** PROVIDED TEXT follows **
Science fiction is not "the literature of ideas."

One would be hard pressed to find any fiction at all that doesn't contain at least one idea. Even in the most literary of literary fiction, an idea exists.

Once, "the literature of ideas" may have been a (somewhat) useful way to distinguish what was then the science fiction genre from other categories of fiction, when other forms of fiction were concerned primarily with mimesis (depicting reality accurately).

However, science fiction has since become the broader category 'speculative fiction,' which is considered to include science fiction of various kinds, fantasy of various kinds, and alternate history. Some would include horror in there too. I suppose I would too, as long as it's the kind of horror involving speculative elements such as the supernatural or sci-fi monsters (as opposed to shlocky mental-patient- escapes-from- 1960s-style- mental-asylum- and-goes-around- hacking-up- teenage-cheerleaders- having-sex- in-the-woods movies). Perhaps I would want more than just a speculative element. Perhaps I would want an alternate reality.

What do various kinds of science fiction, fantasy, alternate history, and some horror have in common? Alternate realities. More specifically, alternate worlds. Science fiction has now grown and matured into the literature of alternative worlds. An alternative world is a world that has never existed, except in fiction.

Science fiction has become speculative fiction, the literature of alternative worlds.
** End of PROVIDED TEXT **
** DATA FOR ANALYSIS follows **
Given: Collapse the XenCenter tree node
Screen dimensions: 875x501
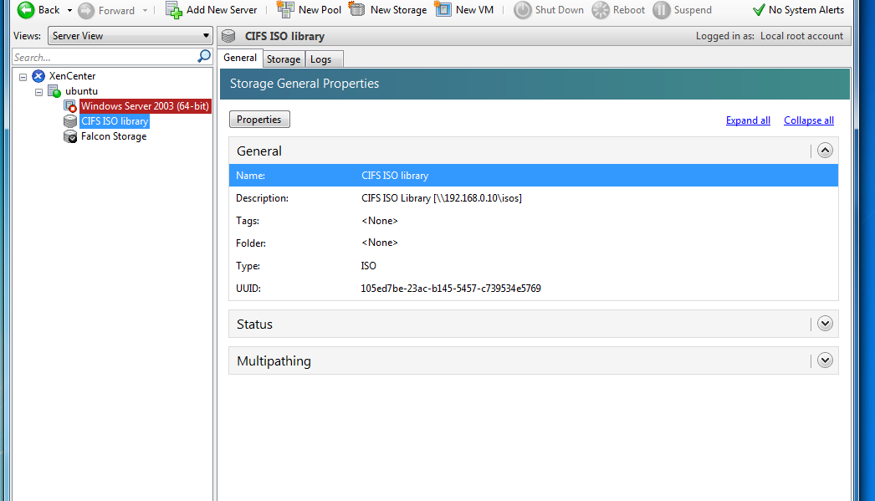Looking at the screenshot, I should tap(23, 76).
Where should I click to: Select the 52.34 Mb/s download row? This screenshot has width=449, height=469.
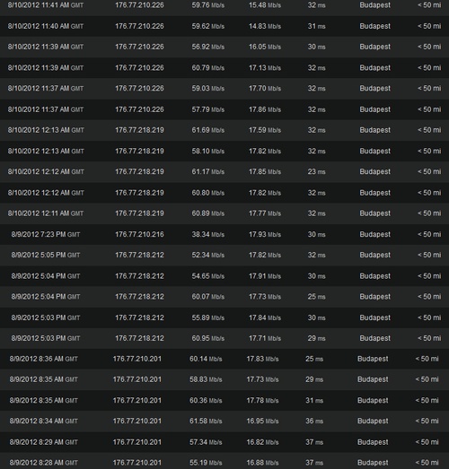coord(225,256)
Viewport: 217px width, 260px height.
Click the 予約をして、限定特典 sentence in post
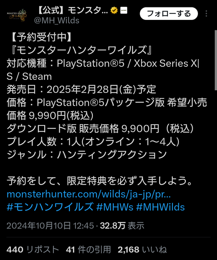[x=99, y=181]
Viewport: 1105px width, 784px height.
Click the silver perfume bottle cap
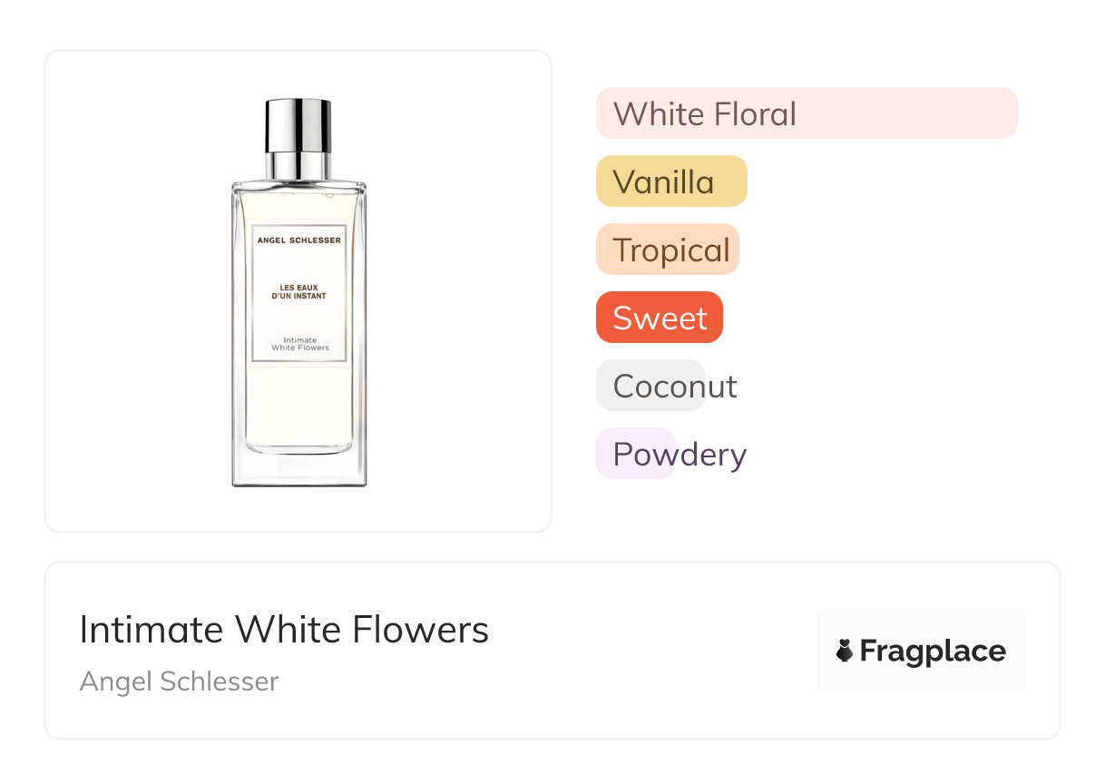pos(298,124)
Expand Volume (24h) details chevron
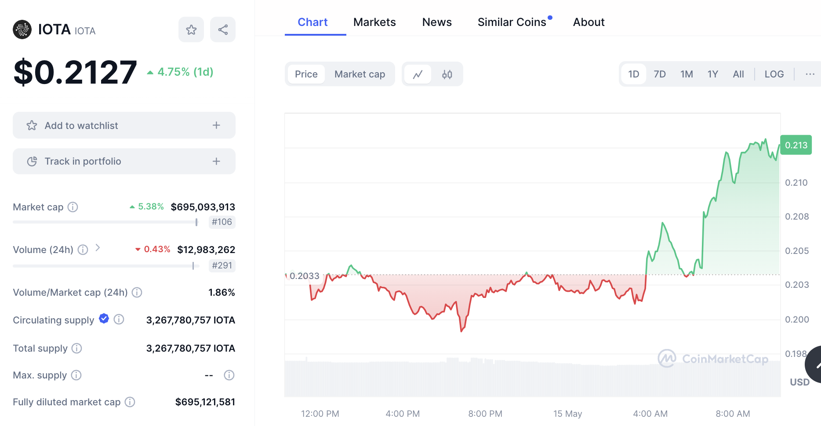 point(98,248)
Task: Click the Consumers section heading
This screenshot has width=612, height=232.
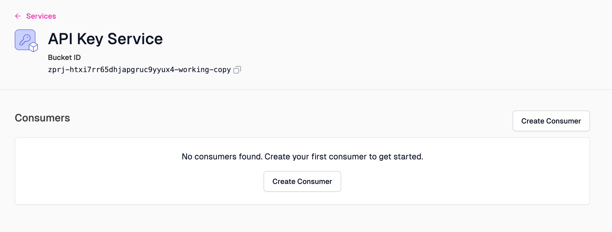Action: [42, 118]
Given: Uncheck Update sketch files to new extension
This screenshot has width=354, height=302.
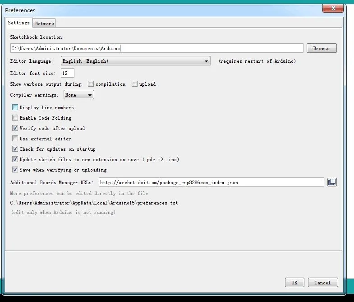Looking at the screenshot, I should tap(15, 159).
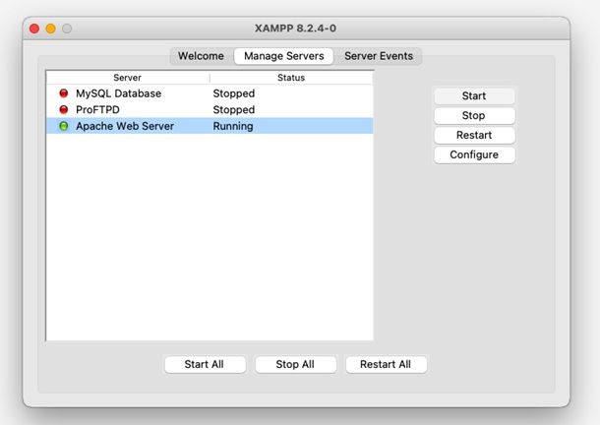Click the Start All button
The image size is (600, 425).
pos(204,364)
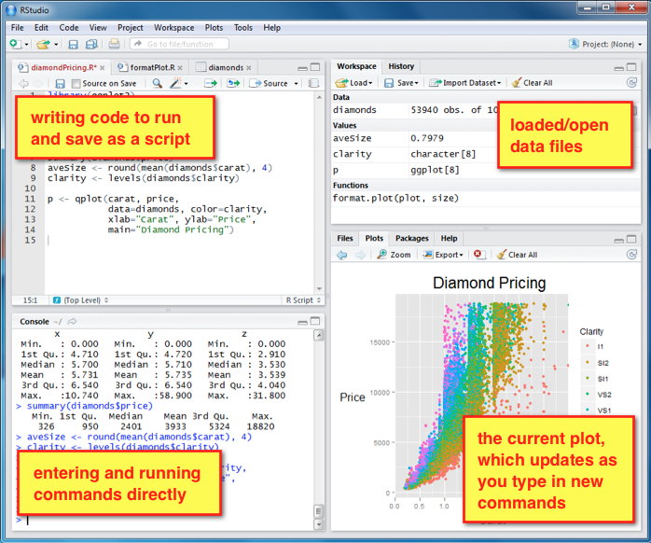Viewport: 651px width, 543px height.
Task: Expand the Export dropdown in Plots pane
Action: pyautogui.click(x=445, y=254)
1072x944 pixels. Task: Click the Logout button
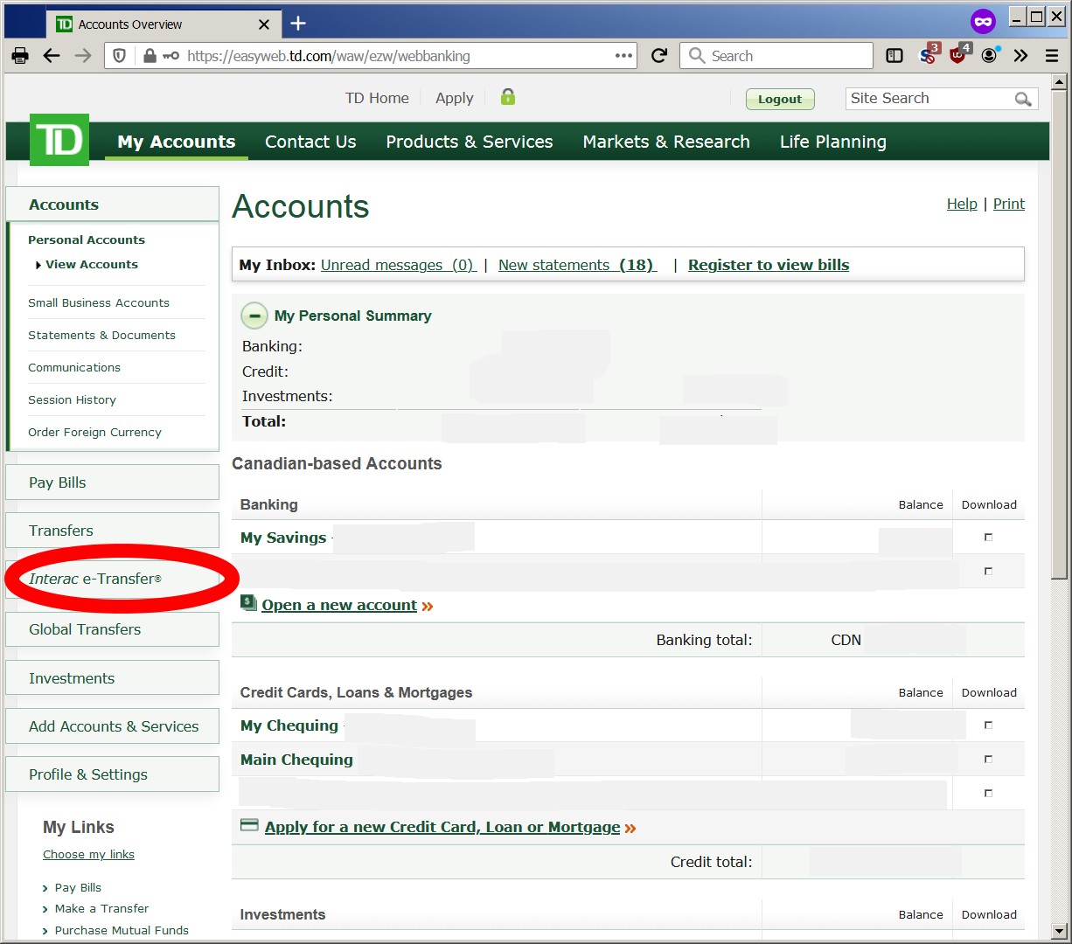[779, 99]
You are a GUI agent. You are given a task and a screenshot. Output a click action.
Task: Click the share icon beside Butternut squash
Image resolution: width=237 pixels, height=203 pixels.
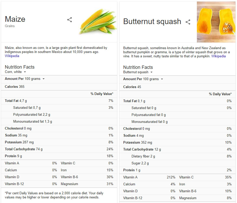[188, 22]
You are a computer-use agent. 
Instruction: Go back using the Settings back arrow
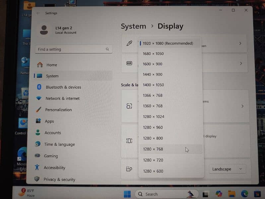[x=38, y=13]
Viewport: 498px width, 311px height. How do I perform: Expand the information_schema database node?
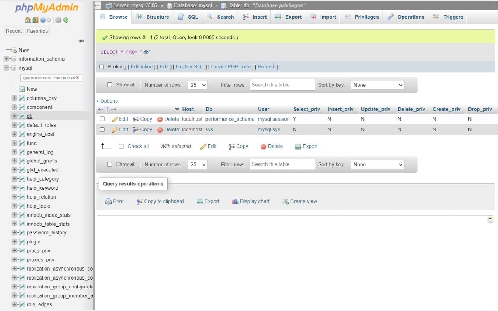[x=5, y=59]

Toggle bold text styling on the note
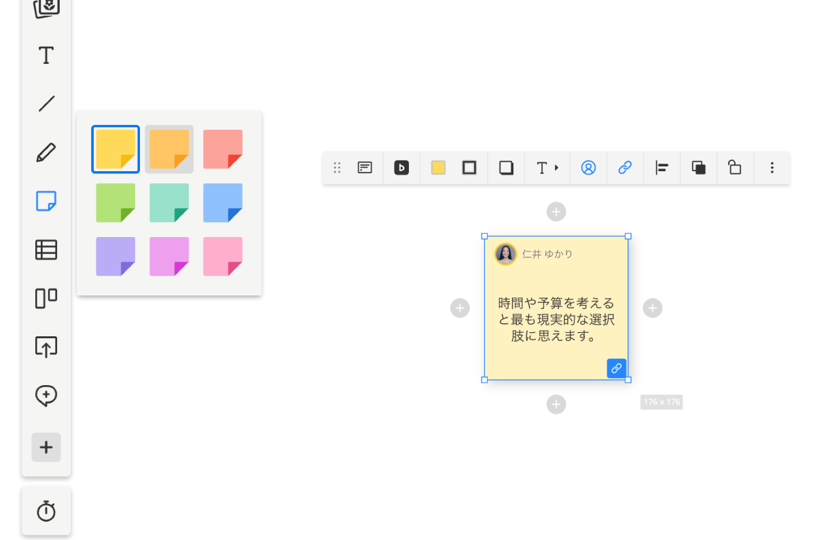(401, 167)
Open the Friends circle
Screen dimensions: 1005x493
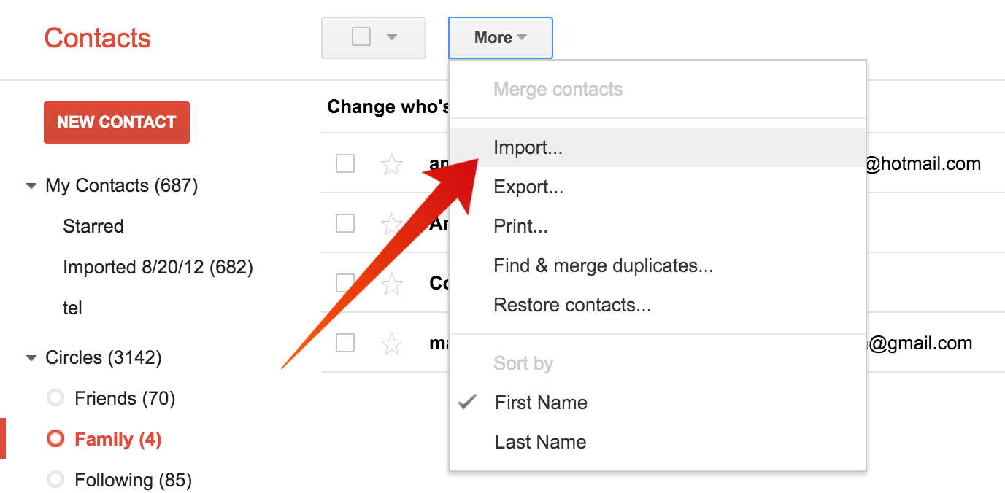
** End of DATA FOR ANALYSIS **
#### [EXERCISES TO COMPLETE]
(1) Print the passage from the essay on science fiction, starting at "However, science fiction" up to and including "an alternate reality.".
(2) In the essay on science fiction, what do science fiction, fantasy, alternate history, and some horror have in common?
(3) Write the next part of the essay on science fiction, picking up after its final sentence.

#### [ANSWERS]
(1)
However, science fiction has since become the broader category 'speculative fiction,' which is considered to include science fiction of various kinds, fantasy of various kinds, and alternate history. Some would include horror in there too. I suppose I would too, as long as it's the kind of horror involving speculative elements such as the supernatural or sci-fi monsters (as opposed to shlocky mental-patient- escapes-from- 1960s-style- mental-asylum- and-goes-around- hacking-up- teenage-cheerleaders- having-sex- in-the-woods movies). Perhaps I would want more than just a speculative element. Perhaps I would want an alternate reality.

(2) Alternate realities, more specifically alternate worlds.

(3)
Historical fiction is therefore not really sf, yet high fantasy set in a mythical kingdom is. A contemporary reader may find the world in James Clavell's Shogun as exotic as the one in Frank Herbert's Dune. However, Shogun is set in fifteenth-century Japan--which actually existed. By contrast, Dune is set on Arrakis in the far future. Arrakis in the far future seems unlikely to ever exist, except in fiction. So, Shogun is not sf, but Dune is.

Stephen King's output, when set in contemporary settings, is no more sf than the work of John Grisham, also set in contemporary settings. Perhaps a monster running amok can make a good horror story. But a monster alone is just not sf. If the world in which a story is set actually exists, the story might be a thriller, a horror novel, a monster movie, or something else ('sci-fi' maybe?) but not sf. Godzilla is not sf then, but Godzilla vs. the Smog Monster is. Michael Crichton's Sphere, by this definition, might not be sf, although his Jurassic Park clearly is. Robert J. Sawyer's The Terminal Experiment might not be sf by this definition, since its setting is contemporary, even though an exciting new discovery is made (albeit one that flies in the face of rational thought). The same logic makes a Twilight Zone-style story, where someone in a contemporary setting discovers something weird, not sf either.

This argument could break down if, as a result of that monster running amok or that weird new discovery, a new world is created that has never existed, except in fiction.

However, in exotic settings which have never existed, interesting ideas will be encountered, almost by necessity. Extrapolative sf starts with an idea and uses that as the foundation upon which to erect an entire world. The idea of plasm obviously shaped the exotic world constructed by Walter Jon Williams in Metropolitan and City on Fire. However, that idea was only the starting point for the setting--a setting that has never existed, except in fiction.

The days of a story consisting of nothing besides an idea have passed. George Scithers called this type of story a "Revelation of Wonders," and suggested that revealing the wonder (an invention, a new discovery, etc.) is not the end of a story, but the beginning of one explaining the impact of that wonder on people and society.

The term 'science fiction' is an oxymoron; after all, the scientific method is the tool humans use to get as close to objective truth as possible.